Can you change the Private IP Address of an EC2 instance while it is running or in a stopped state?

No, a Private IP Address of an EC2 instance cannot be changed. When an EC2 instance is launched, a private IP Address is assigned to that instance at the boot time. This private IP Address is attached to the instance for its entire lifetime and can never be changed.

Explain if you can vertically scale an Amazon instance. How?

Open the Amazon EC2 console.
In the navigation pane, choose Instances, and select the instance.
Choose Actions, select Instance State, and then choose Stop.
With the instance still selected, choose Actions, select Instance Settings, and then choose Change Instance Type. Note that this action is disabled if the instance state is notstopped.
In the Change Instance Type dialog box, do the following:From Instance Type, select the instance type that you want. If the instance type that you want does not appear in the list, then it is not compatible with the configuration of your instance (for example, because of virtualization type).(Optional) If the instance type that you selected supports EBS–optimization, select EBS-optimized to enable EBS–optimization or deselect EBS-optimized to disable EBS–optimization. Note that if the instance type that you selected is EBS–optimized by default, EBS-optimized is selected and you can’t deselect it.Choose Apply to accept the new settings.
To restart the stopped instance, select the instance, choose Actions, select Instance State, and then choose Start.
In the confirmation dialog box, choose Yes, Start. It can take a few minutes for the instance to enter the running state.
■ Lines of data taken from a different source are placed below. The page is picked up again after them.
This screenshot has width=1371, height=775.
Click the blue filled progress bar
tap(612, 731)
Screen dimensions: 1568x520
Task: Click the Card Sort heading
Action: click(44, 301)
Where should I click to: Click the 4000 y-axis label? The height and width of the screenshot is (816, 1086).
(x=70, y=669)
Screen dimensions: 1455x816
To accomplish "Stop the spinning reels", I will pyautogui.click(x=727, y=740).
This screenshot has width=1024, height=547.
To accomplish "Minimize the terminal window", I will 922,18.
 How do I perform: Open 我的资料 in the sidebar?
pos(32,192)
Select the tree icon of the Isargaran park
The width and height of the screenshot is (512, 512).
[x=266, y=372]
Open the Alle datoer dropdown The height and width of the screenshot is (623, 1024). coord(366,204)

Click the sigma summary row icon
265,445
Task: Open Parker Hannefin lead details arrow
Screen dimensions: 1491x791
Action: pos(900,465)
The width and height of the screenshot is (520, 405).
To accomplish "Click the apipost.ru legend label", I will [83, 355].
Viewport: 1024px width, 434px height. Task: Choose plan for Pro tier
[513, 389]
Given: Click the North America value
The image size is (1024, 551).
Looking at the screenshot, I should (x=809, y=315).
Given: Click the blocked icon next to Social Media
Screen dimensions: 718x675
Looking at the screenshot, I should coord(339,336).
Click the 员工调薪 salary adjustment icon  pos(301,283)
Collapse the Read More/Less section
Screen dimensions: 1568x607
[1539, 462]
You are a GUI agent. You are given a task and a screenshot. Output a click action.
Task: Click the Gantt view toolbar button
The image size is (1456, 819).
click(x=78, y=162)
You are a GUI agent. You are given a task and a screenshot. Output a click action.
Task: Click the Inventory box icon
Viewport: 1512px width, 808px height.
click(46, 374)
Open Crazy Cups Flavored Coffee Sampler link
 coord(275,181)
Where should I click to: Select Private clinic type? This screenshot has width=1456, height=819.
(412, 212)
How to mount a volume to an instance:

Create volume from a snapshot

Create new instance

Attach the volume to the instance – both should be in the same zone

Then do lsblk and check the new volume attached ( lsblk ignores /dev while listing volume)

Create a new_volume directory in the Linux box to mount the volume

Mount cmd: – mount /dev/xvdf /newvolume_directory

Run just “mount” command (command to see your mounted volume and its details)

If you want to have a logical volume to be mounted automatically on boot, add the below line in /etc/fstab. You need to specify the file system type (e.g., EXT4) of the volume, which you can find out from the output of the mount command above.

/dev/nfsvolume/nfs /newvolume ext4 defaults 0 0 ( this is below line )

————-

To mount jenkins backed-up snapshot volume we need to use the command:

mount /dev/nfsvolume/nfs /newvolume/ ( As it is lvm partition in linux)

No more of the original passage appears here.